■ **TASK OBJECTIVE**
What you return should be each line of the data containing the string "computer".

SOURCE RECORDS START

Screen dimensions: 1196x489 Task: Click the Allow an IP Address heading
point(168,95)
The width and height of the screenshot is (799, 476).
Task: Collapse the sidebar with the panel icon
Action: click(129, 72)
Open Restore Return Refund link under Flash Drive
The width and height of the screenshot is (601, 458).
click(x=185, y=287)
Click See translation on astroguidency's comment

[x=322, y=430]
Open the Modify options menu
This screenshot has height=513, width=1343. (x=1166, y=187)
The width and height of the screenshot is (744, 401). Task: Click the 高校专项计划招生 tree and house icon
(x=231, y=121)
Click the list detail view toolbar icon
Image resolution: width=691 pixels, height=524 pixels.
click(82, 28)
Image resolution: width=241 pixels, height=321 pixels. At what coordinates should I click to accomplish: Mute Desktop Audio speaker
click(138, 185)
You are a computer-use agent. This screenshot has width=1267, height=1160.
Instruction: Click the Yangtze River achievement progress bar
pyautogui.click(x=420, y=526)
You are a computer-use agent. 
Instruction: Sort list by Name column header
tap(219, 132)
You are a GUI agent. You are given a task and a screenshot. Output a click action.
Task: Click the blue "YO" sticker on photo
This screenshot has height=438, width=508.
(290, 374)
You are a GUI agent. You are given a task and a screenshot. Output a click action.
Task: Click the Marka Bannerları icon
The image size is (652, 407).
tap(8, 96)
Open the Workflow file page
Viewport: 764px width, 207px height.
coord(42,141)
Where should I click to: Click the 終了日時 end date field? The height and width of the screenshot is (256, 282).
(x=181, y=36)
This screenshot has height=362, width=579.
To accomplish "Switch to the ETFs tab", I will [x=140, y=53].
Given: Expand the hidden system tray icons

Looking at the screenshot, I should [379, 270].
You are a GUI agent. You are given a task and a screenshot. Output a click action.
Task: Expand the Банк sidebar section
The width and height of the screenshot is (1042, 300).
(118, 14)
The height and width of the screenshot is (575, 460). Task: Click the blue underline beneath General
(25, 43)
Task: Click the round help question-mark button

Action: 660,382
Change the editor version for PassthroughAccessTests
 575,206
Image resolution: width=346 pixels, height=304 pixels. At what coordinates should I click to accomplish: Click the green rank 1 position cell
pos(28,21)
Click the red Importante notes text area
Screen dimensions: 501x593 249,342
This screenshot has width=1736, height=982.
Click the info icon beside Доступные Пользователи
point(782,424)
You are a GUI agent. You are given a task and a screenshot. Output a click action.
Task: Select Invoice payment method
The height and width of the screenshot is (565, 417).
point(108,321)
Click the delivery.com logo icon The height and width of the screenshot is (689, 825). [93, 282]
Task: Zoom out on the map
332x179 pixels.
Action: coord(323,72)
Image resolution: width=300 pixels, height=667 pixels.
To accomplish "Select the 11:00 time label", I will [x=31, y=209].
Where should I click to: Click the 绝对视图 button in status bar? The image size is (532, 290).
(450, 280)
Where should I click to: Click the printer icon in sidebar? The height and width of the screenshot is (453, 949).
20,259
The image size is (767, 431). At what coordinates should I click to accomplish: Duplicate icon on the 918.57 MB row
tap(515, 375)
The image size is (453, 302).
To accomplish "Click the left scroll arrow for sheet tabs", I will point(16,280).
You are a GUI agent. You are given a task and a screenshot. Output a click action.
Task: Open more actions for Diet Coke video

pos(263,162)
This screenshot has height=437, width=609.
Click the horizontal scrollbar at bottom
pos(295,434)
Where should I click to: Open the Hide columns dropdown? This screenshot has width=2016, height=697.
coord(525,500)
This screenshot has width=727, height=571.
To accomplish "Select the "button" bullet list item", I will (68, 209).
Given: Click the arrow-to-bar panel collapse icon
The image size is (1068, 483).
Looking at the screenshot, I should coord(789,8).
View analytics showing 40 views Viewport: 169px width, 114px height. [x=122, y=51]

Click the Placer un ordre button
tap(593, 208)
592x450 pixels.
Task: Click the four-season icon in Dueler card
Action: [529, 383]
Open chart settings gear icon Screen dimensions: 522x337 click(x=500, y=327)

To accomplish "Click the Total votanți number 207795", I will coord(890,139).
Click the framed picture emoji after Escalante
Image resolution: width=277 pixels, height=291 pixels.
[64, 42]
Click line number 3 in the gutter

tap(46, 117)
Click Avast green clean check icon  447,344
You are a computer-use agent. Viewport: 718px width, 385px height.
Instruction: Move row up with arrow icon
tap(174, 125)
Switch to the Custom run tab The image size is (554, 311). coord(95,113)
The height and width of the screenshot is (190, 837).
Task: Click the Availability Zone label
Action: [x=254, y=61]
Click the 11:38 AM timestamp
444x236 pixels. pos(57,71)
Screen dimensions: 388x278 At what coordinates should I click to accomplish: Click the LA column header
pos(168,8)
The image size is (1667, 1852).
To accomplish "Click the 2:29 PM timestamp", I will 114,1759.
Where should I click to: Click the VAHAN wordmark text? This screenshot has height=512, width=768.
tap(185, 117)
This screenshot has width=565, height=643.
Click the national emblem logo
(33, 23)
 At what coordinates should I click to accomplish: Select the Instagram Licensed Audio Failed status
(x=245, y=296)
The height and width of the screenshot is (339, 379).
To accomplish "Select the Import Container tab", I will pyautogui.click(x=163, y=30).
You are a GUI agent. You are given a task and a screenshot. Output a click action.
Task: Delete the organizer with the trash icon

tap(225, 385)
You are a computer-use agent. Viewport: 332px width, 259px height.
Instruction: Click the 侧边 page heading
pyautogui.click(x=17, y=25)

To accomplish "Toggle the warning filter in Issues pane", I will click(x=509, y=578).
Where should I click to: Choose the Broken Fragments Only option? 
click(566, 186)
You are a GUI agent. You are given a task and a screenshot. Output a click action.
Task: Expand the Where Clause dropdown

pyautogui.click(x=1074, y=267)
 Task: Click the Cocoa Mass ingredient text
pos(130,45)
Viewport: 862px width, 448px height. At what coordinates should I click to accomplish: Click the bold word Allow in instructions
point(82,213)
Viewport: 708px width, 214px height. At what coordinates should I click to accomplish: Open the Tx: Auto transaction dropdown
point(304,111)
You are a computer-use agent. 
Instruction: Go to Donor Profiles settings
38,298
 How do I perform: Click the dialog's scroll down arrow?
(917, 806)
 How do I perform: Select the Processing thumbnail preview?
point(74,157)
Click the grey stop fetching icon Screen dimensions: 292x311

SOURCE RECORDS END

■ **PROBLEM SOLUTION**
You are a computer-use agent. This screenshot has width=1267, height=1160.
You are a computer-use agent. 
You are a computer-use agent. Viewport: 718px width, 385px height.
You are a computer-use agent. Viewport: 332px width, 259px height.
You are a computer-use agent. 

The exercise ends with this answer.